> _What you have to do_: Repeat the file-copying post word for word from "In machineB and" to "network admins :)".

1

I am running my shell script on machineA which copies the files from machineB and machineC to machineA.

If the file is not there in machineB, then it should be there in machineC for sure. So I will try to copy file from machineB first, if it is not there in machineB then I will go to machineC to copy the same files.

In machineB and machineC there will be a folder like this from which I am supposed to copy the files -

/data/pe_t1_snapshot/20140317

I need to copy around 400 files in machineA from machineB and machineC and each file size is around 3.5 GB and network is 10 Gigabytes which is encrypted and decrypted at the both ends.

Earlier, I was trying to copy the files one by one in machineA which is really slow and it is taking around 3 hours. Is there any way, I can have 5 different threads and each thread handles a file at a time so there should only be 5 background processes running. I don't want to download all the files in parallel since 400 parallel transfers will cause packet loss and angry network admins :)

> _Provided material_:
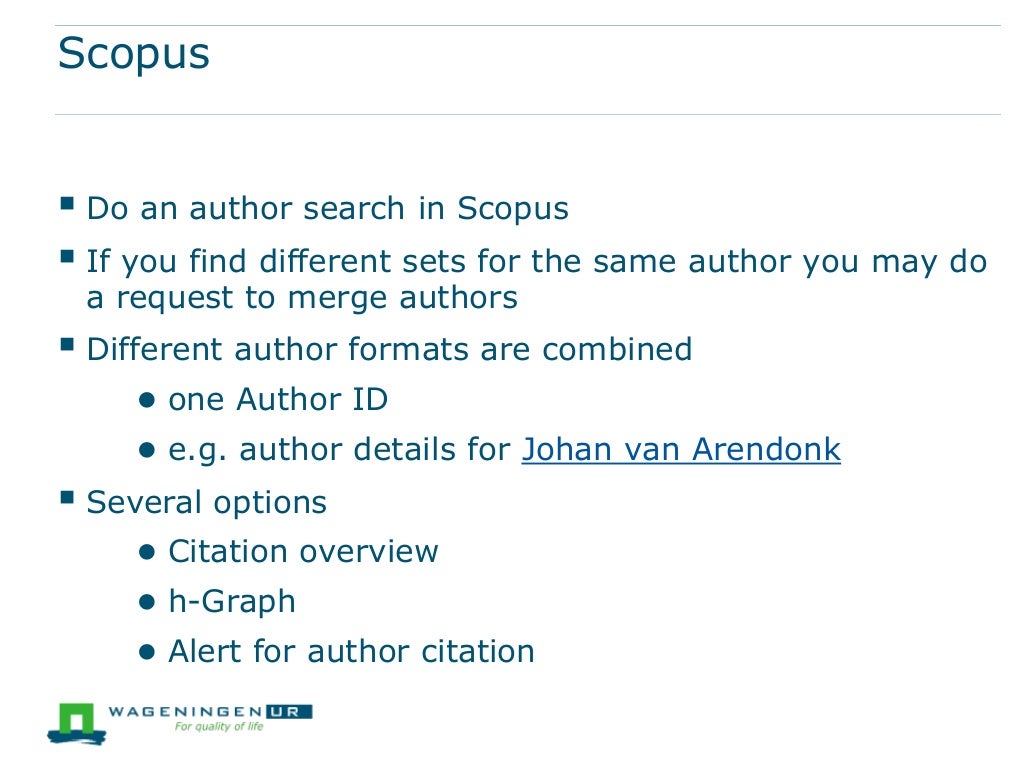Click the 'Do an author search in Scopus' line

==

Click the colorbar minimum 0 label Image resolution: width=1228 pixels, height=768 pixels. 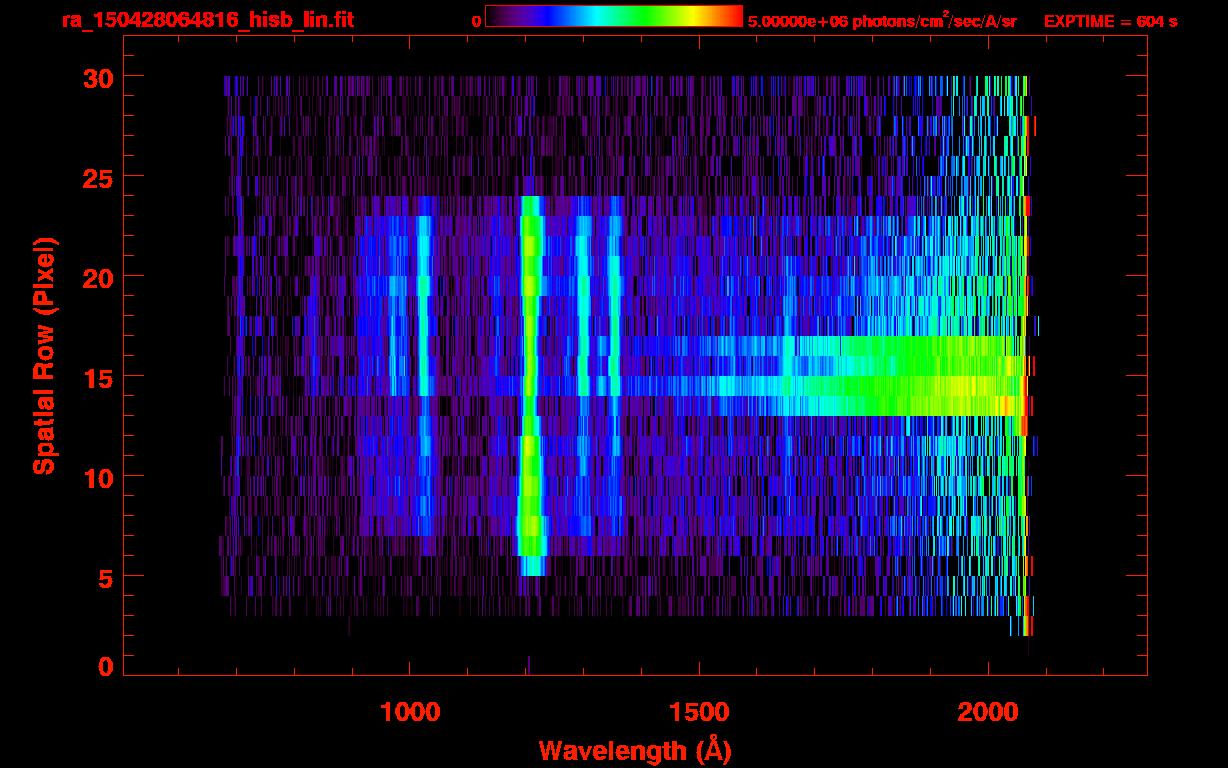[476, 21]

> _Finished answer_:
In machineB and machineC there will be a folder like this from which I am supposed to copy the files -

/data/pe_t1_snapshot/20140317

I need to copy around 400 files in machineA from machineB and machineC and each file size is around 3.5 GB and network is 10 Gigabytes which is encrypted and decrypted at the both ends.

Earlier, I was trying to copy the files one by one in machineA which is really slow and it is taking around 3 hours. Is there any way, I can have 5 different threads and each thread handles a file at a time so there should only be 5 background processes running. I don't want to download all the files in parallel since 400 parallel transfers will cause packet loss and angry network admins :)